Background: The endocrine pancreas contains multiple cell types co-localized into clusters called the Islets of Langerhans. The predominant cell types include alpha and beta cells, which produce glucagon and insulin, respectively. The regulated release of these hormones maintains whole body glucose homeostasis, essential for normal metabolism and to prevent diabetes and complications from the disease. Given the heterogeneous nature of islet composition and absence of unique surface markers, many previous studies have focused on the whole islet. Sorting islet cells by intracellular hormone expression overcomes this limitation and provides pure populations of individual islet cell subsets, specifically alpha and beta cells. This technique provides the framework for characterizing human islet composition and will work towards identifying the genetic changes alpha and beta cells undergo during development, growth, and proliferation. Methods: Human islets obtained from cadaveric donors are dissociated into a single cell suspension, fixed, permeabilized, and labeled with antibodies specific to glucagon, insulin, and somatostatin. Individual alpha, beta, and delta cell populations are simultaneously isolated using fluorescence activated cell sorting. Candidate gene expression and microRNA profiles have been obtained for alpha and beta cell populations using a quantitative nuclease protection assay. Thus far, RNA has been extracted from whole islets and beta cells and subjected to next generation sequencing analysis.
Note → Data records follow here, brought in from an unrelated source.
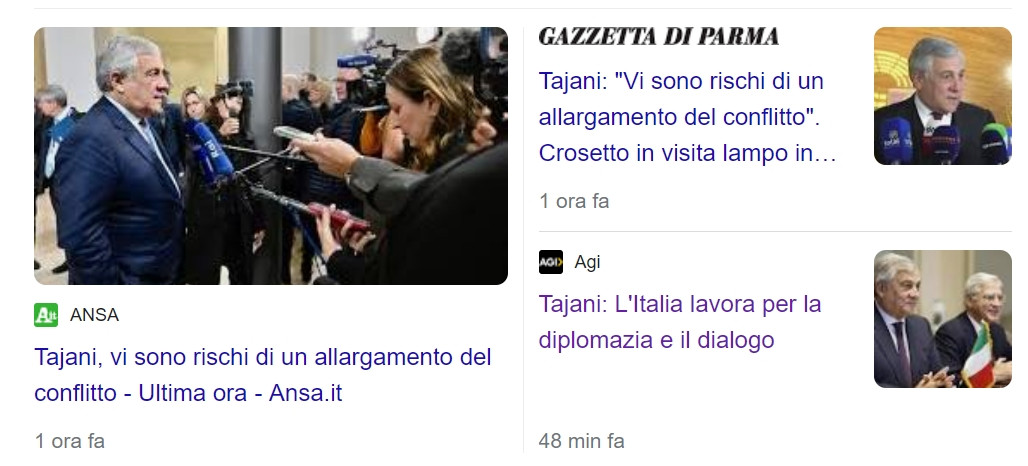Click '1 ora fa' under Gazzetta article

click(574, 201)
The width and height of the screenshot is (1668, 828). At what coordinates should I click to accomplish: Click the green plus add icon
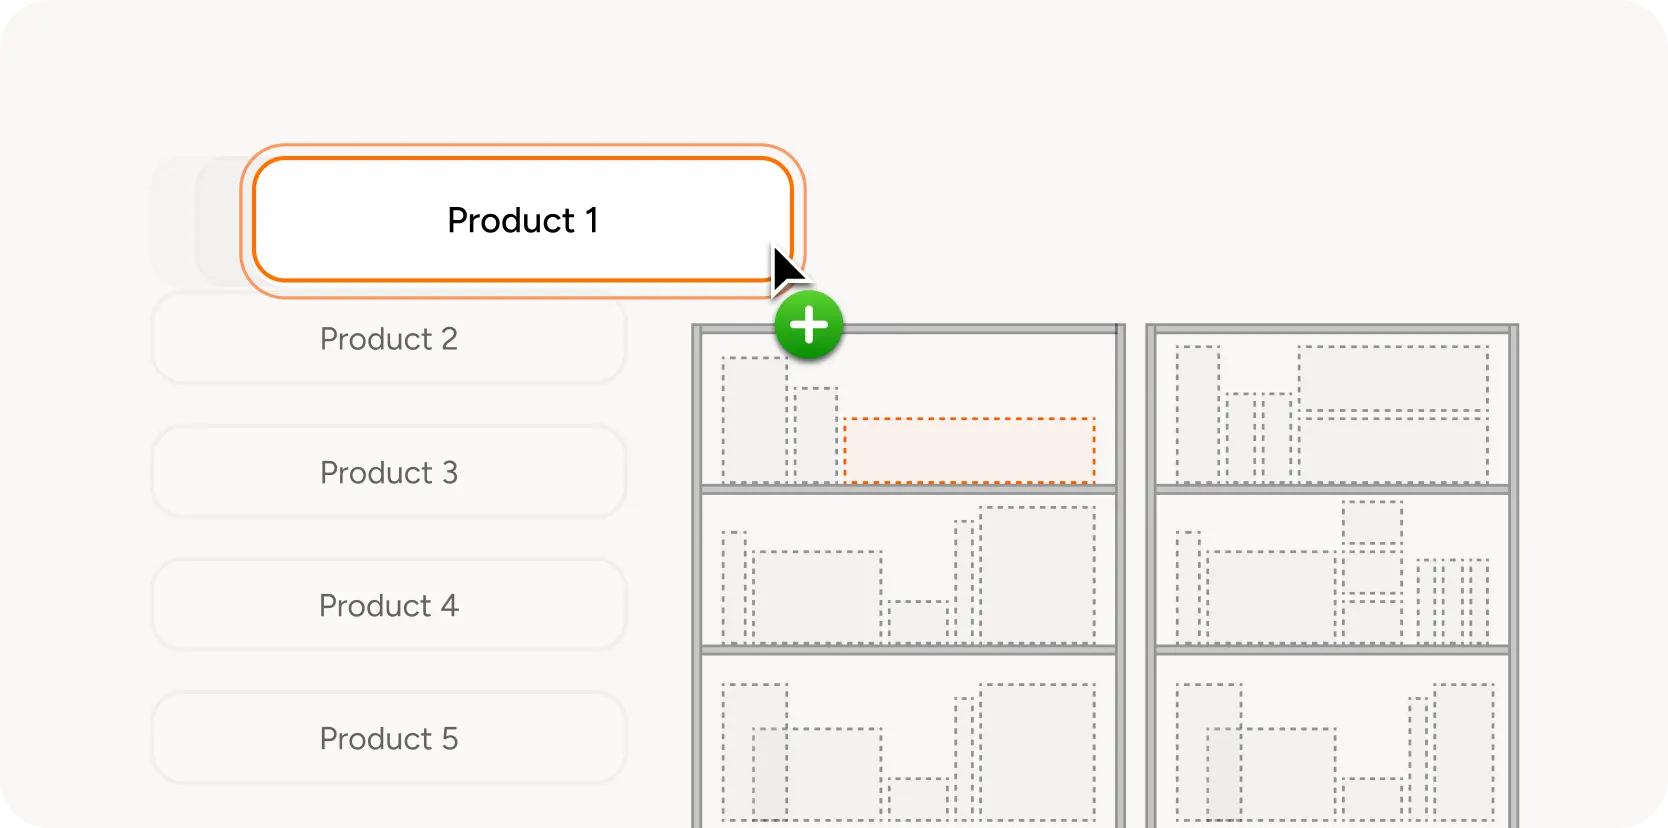[x=809, y=325]
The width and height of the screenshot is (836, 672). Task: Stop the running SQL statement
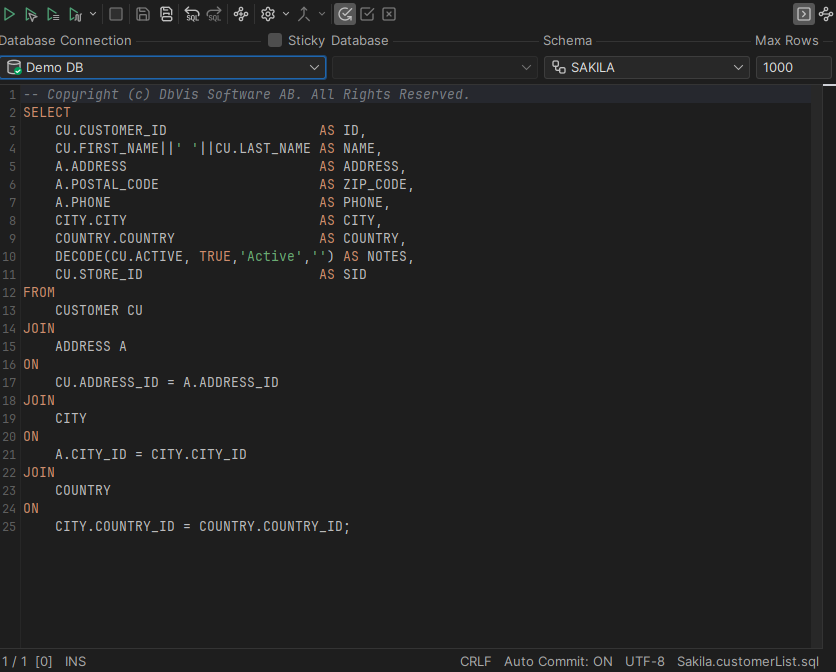point(115,13)
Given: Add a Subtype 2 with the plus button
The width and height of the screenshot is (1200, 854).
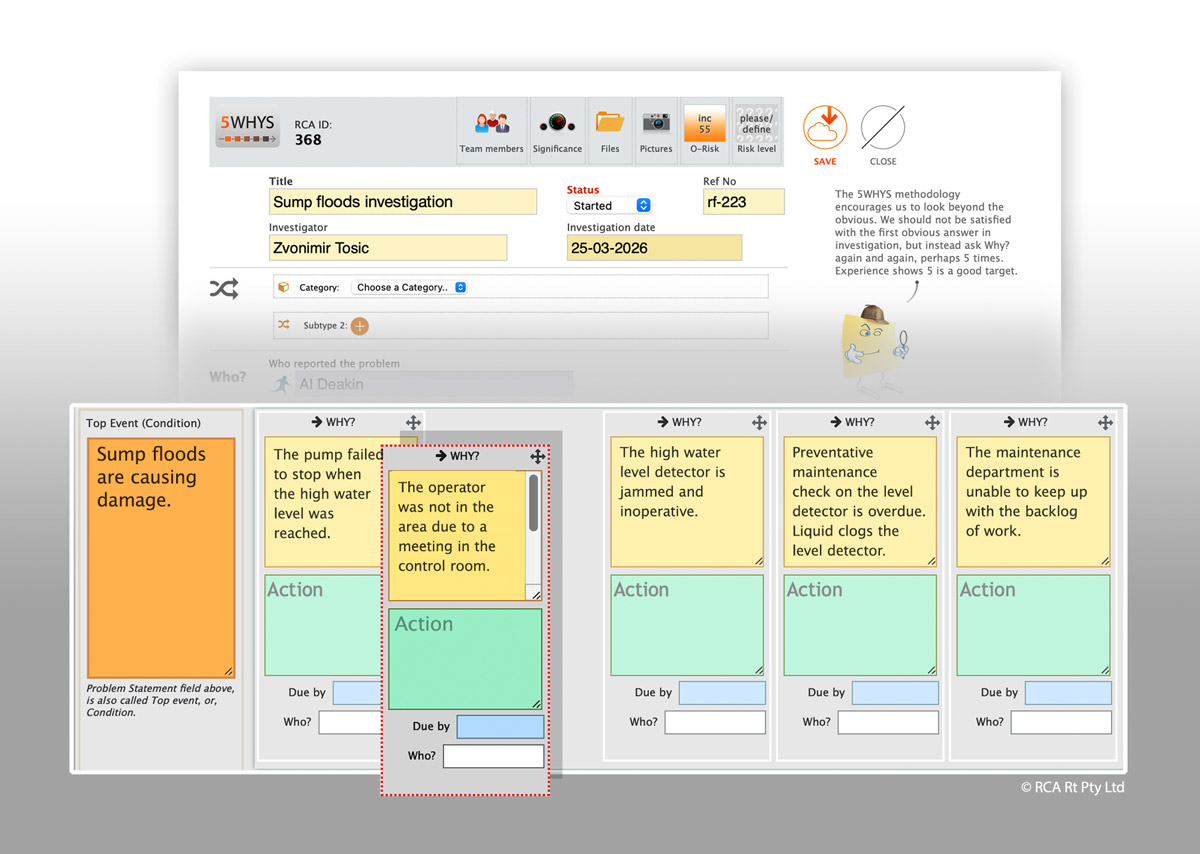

Results: The ratio of beta to alpha cells significantly increases with donor age and trends higher in female donors; BMI does not appear to significantly alter the ratio. Further, we have begun to investigate the unique gene expression profiles of alpha and beta cells versus whole islets, and have characterized the microRNA profiles of the two cell subsets. Conclusions: By establishing methods to profile multiple characteristics of alpha and beta cells, we hope to determine how gene, miRNA, and protein expression patterns change under environmental conditions that lead to beta cell failure or promote beta cell development, growth, and proliferation.